Records of locating words and elements
::::::::

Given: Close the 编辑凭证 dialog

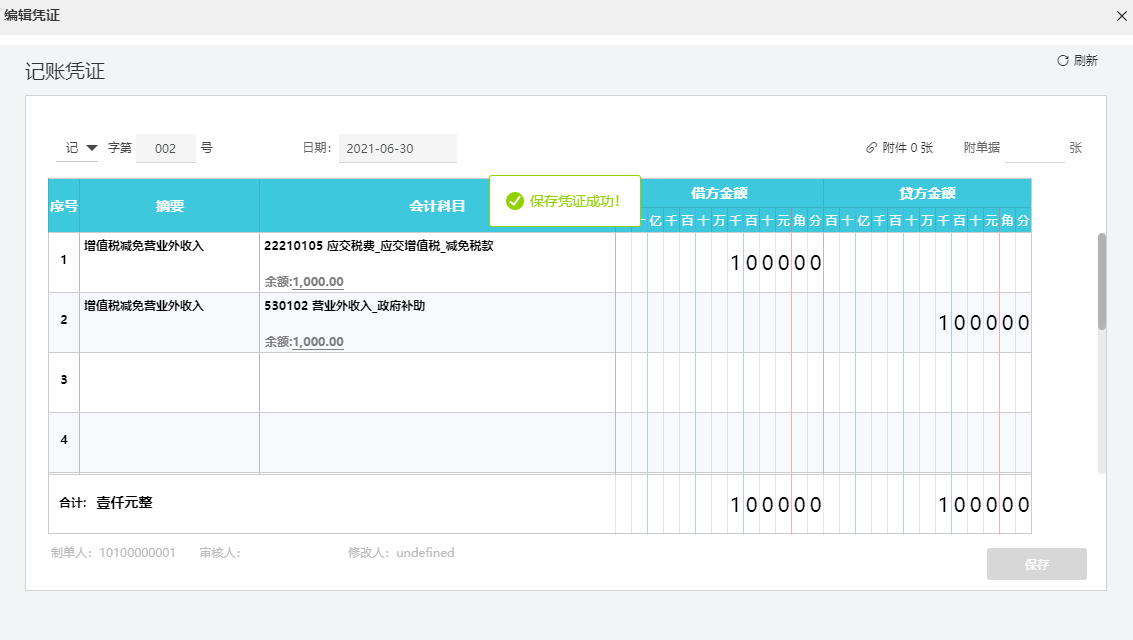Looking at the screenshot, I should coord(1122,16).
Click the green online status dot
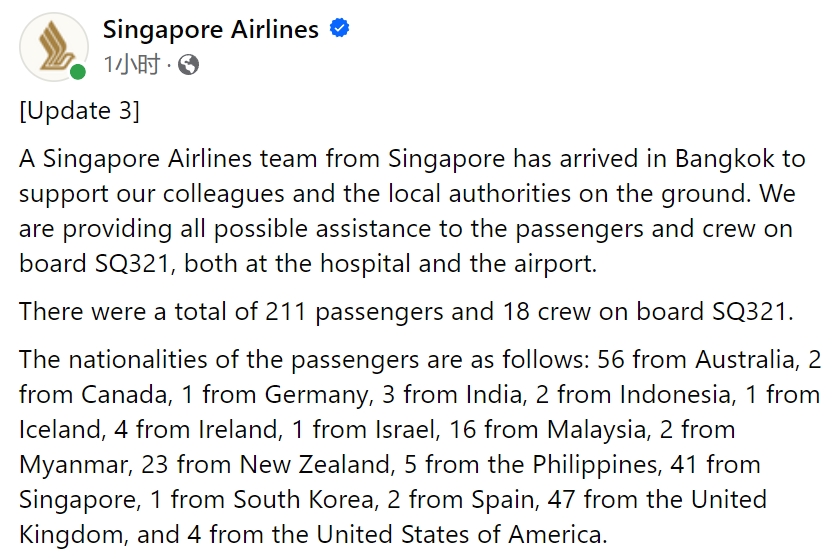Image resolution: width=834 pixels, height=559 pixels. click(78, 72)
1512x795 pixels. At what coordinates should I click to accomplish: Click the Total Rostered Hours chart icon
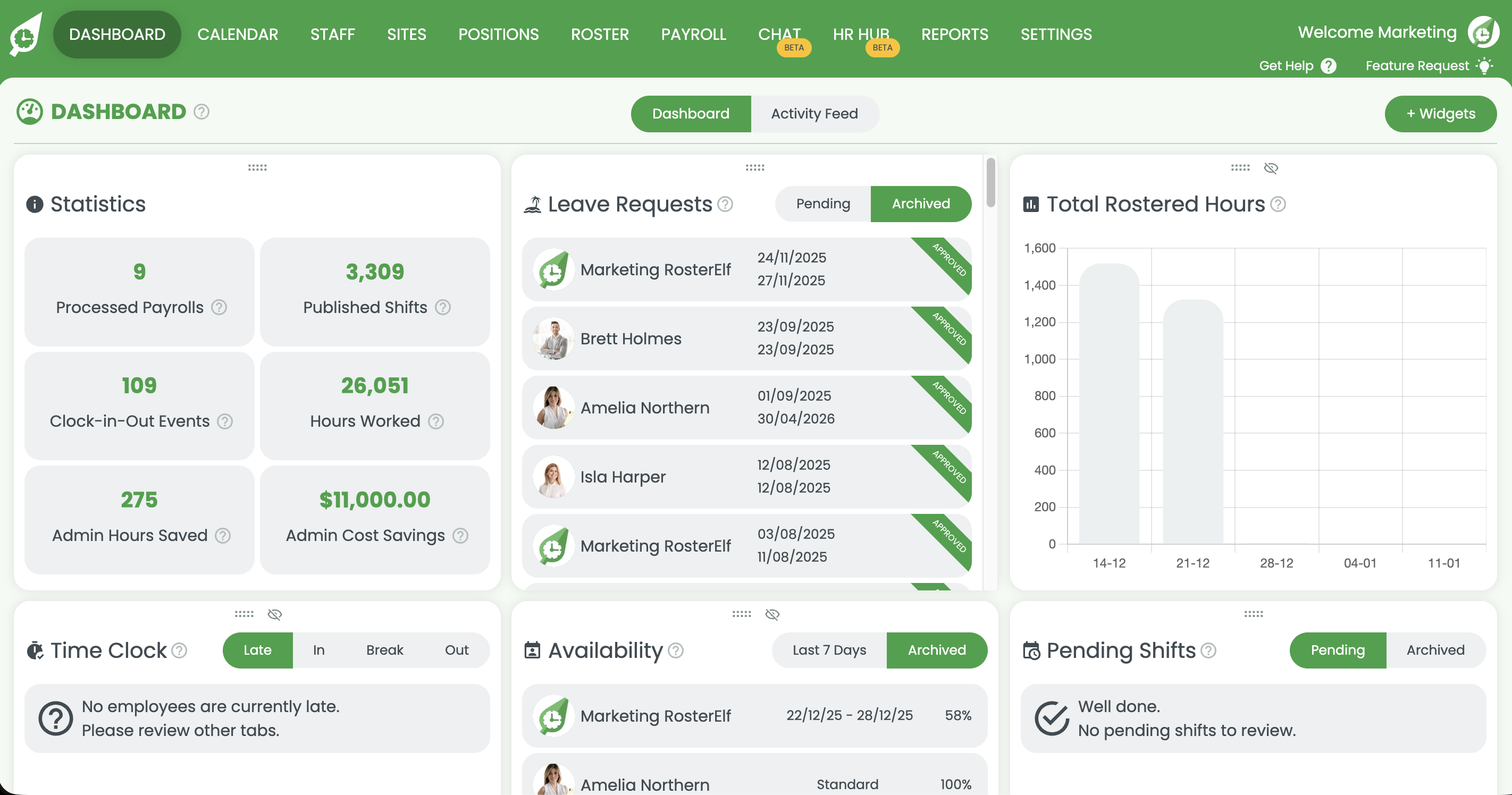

::::::::

Directions for this task: Rewrite the material above, replacing "dialog" with "window" and keeping everything else unchanged. Omit the pictures from your answer.

Exercise solution:
Given: Close the 编辑凭证 window

Looking at the screenshot, I should coord(1122,16).
Click the green online status dot
Image resolution: width=834 pixels, height=559 pixels. click(78, 72)
1512x795 pixels. At what coordinates should I click to accomplish: Click the Total Rostered Hours chart icon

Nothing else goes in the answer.